Everyone has their obvious favorites (give me Tim Ryan and Gil Clancy any day, all day and every day) and those they hate (Jim Lampley seems to have a lot of detractors, as did Howard Cosell — although that wasn’t limited to boxing with him). But who are some guys who in their time did a fair amount of boxing commentary for television (color or play-by-play) who never got a lot of credit? A few of mine: Sean O’Grady: A fixture on USA Network’s Tuesday Night Fights, former lightweight champion O’Grady always IMO gave good insight into the mind-set of boxers as well as expertise on what it takes to win or what a guy was trying to do game plan-wise. Chris Shenkel: Longtime staple on ABC’s Wide World of Sports, Shenkel did PBA bowling for decades and was as at home doing the Kentucky Derby or an NFL championship as he was with bowling pins. He didn’t do a ton of boxing, but did enough — especially undercard fights (often lighter weight world championships) on huge prime-time cards where Cosell would call the main events. Chris was conversational and always made me feel like we were watching the fight together in a living room. Dan Dierdorf: A great football player, he was a perfect complement to Alex Wallau on ABC for years. You expected him to be a bombastic John Madden type, but he was actually very analytic and cerebral as a color guy. Always did his homework and I thought he always brought his A game.
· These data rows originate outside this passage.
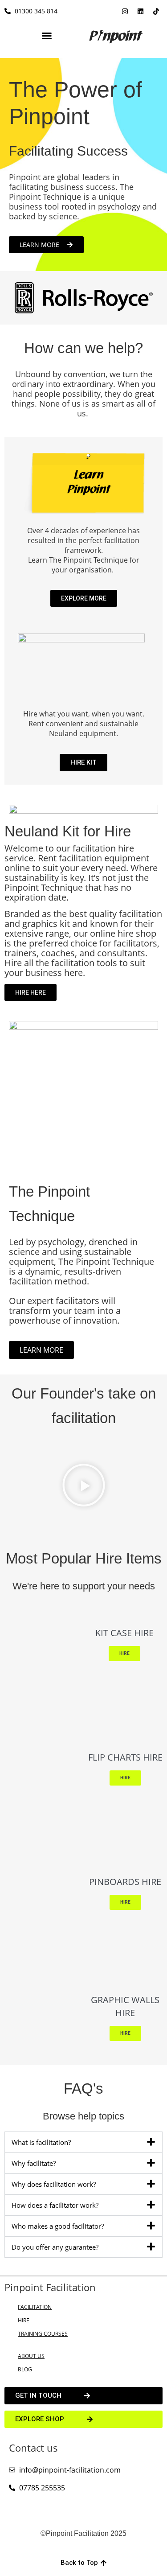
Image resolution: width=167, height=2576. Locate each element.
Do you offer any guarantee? (55, 2247)
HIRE (23, 2320)
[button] (47, 36)
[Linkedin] (140, 11)
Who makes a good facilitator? (58, 2226)
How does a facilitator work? (55, 2205)
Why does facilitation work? (54, 2184)
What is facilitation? (41, 2142)
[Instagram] (124, 11)
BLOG (25, 2369)
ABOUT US (31, 2356)
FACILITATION (35, 2307)
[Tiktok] (156, 11)
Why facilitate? (34, 2163)
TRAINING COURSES (43, 2333)
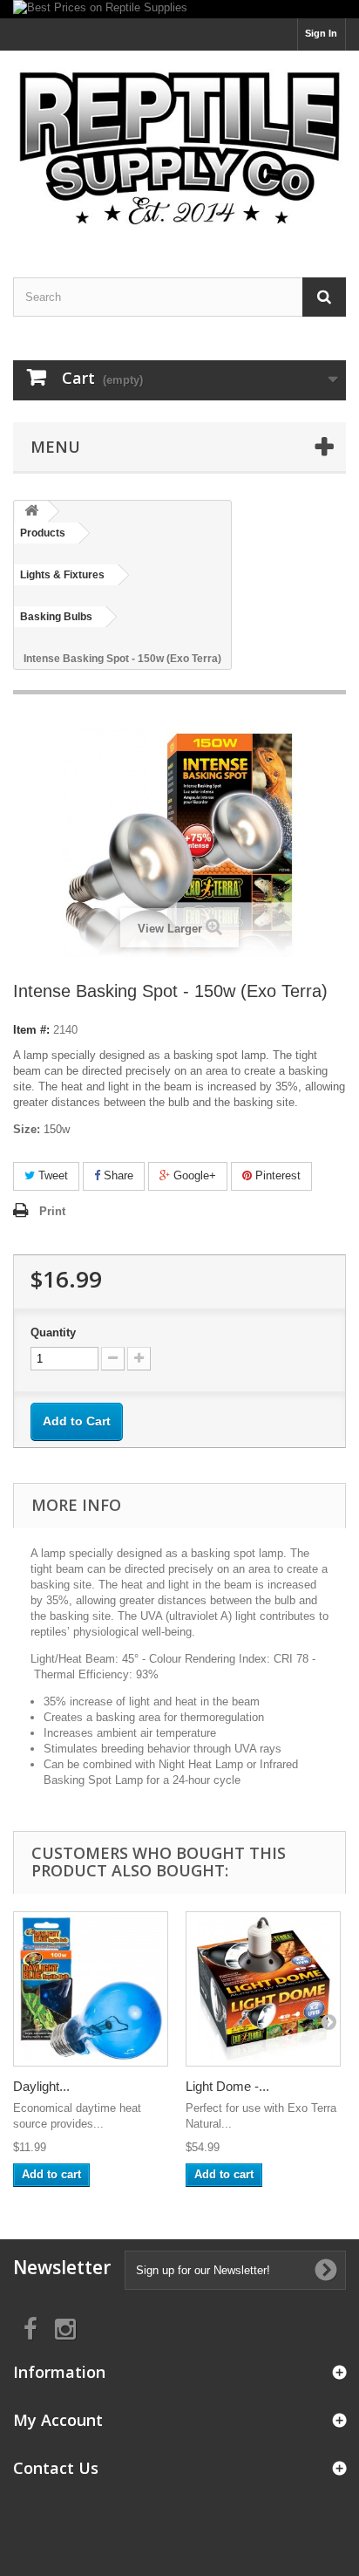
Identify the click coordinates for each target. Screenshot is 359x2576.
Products (42, 533)
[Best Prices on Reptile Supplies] (179, 9)
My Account (58, 2419)
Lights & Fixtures (62, 575)
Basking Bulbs (56, 617)
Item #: (31, 1029)
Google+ (193, 1175)
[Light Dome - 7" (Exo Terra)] (263, 1989)
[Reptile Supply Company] (179, 149)
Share (116, 1175)
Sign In (321, 33)
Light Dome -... (227, 2086)
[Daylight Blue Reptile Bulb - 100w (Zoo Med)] (90, 1989)
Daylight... (41, 2086)
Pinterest (276, 1175)
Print (52, 1211)
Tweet (51, 1175)
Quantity (53, 1332)
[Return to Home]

Tommy Morrison only did commentary for 1 fight card I think. Can anyone give me a link to that?? I imagine he was an outstanding analyst
I’ve always liked listening to Jerry Quarry’s special commentary. Always calm, insightful and honest, and he had a voice that was easy on the ear too. I wish he’d stayed retired in the early-mid 70’s and stuck to that instead. Maybe he’d have had a long and lucrative media career and been spared the health issues that his latter career beatings caused him.
Barry Tompkins hasn't been mentioned. I prefer his call to the later on Lampley HBO calls. And he kept busy after the HBO release.
He has his critics but I like Don Dunphy actually. Doing a fight call on your own can’t be easy but he did it for a long time and his enthusiasm and love for the sport really shine through for me. Cosell by contrast whilst having a great flair for the dramatic always gave me the impression that he thought he was the star of the show and not the fighters. Dunphy doesn’t do that for me.
Gil Clancy is one of the best ever and most rate him as such so he’s probably technically not underrated. Still he was classy, knowledgeable, totally without ego and a joy to listen to.
Tim Ryan. Much much much better than Lampley EVER was. And just about on par with Barry Tompkins in the 80s.
I thought Ken Norton did a good job, believe he did the commentary for the Thrilla bout with Don Dunphy ... unfortunately, Flip Wilson and Hugh O’Brien were ringside also, and Dunphy kept going to them over Norton. I really wanted to hear Ken’s input, having fought Ali twice at that point and served as a Frazier sparring partner - he had insight and would have added a lot
Good stuff fellas. Agree on Norton being really intelligent and insightful, shame he was on commentary so infrequently. Dunphy was marvelous and old school: let the fight tell the story. I was watching something he called not too long ago and he went like 45 seconds to a minute go without saying anything (and this wasn’t when nothing was happening), then said like two sentences that went along with what had happened, then let another 30-45 seconds of action go without commenting. And it just felt right. Tompkins is another really good shout: so good most people don’t know who he is.
I always enjoyed Sam Rosen on his MSG network fights with Clancy. John Condon was good on Garden bouts too. Tom Brookshier had his flaws but came across to me like a genuine boxing fan and in big moments his excitement always seemed authentic. Almost everything he said was in the form of a question, which I always thought was funny. Ken Norton and Larry Holmes were solid colour commentators as well.
Agreed on Don Dunphy knowing when to use silence to let the fight do the talking. Compare that to a motor mouth like Colonel Bob Sheridan. I just rewatched Cotto-Mayweather and Sheridan didn’t shut the **** up about how awesome Floyd was for the entire fight. It totally took away the enjoyment of what was actually a decent and competitive fight. I can’t stand Sheridan and don’t understand how anyone could like him.